T. S. Eliot and Animal Farm

So T. S. Eliot, when he was a senior editor at Faber & Faber, turned down Orwell’s Animal Farm:

It is regularly voted one of the best books of all time, a timeless piece of satire which has never gone out of print in the 64 years since it was first published. But when George Orwell sent Animal Farm to TS Eliot for consideration, the poet - then a director of Faber and Faber - rejected it as “unconvincing”.

In a letter from 1944 explaining why he would not be publishing the work, Eliot told Orwell that he was not persuaded by the “Trotskyite” politics which underpin the narrative. To publish such an anti-Russian novel would jar in the contemporary political climate, explained the poet.

“We have no conviction ... that this is the right point of view from which to criticise the political situation at the present time. It is certainly the duty of any publishing firm which pretends to other interests and motives other than mere commercial prosperity to publish books which go against the current of the moment,” wrote Eliot, before going on to say that he was not convinced that “this is the thing that needs saying at the moment.”

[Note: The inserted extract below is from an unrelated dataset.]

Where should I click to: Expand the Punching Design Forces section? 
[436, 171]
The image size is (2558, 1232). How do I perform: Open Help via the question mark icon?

The Guardian article assumes that Eliot is using the royal “we” here and that the decision was wholly his own, but that’s not certain. It seems likely, though, given Eliot’s stature in the company at this time.

What’s odd is that Eliot’s (or the firm’s) complaints are wholly political. “We agree,” he writes, “that it is a distinguished piece of writing; that the fable is very skillfully handled, and that the narrative keeps one's interest on its own plane - and that is something very few authors have achieved since Gulliver.” Wouldn't that be grounds for publication? Apparently not, for Eliot says that the editors believe that Orwell’s political “view, which I take to be Trotskyite, is not convincing.” (Eliot took wrongly, by the way: Orwell was not a Communist of any variety but a democratic Socialist.) The concern seems to have been not to alienate a vital ally in what was obviously the endgame of the war in Europe. Was there any pressure from the government in these matters?

In any event, Faber didn't exactly cover itself in glory with this decision. Every publishing company has its wince-inducing list of unwise rejections — you could make a book out of them — but I bet Eliot got some teasing about this one. Well, if anyone ever actually teased T. S. Eliot.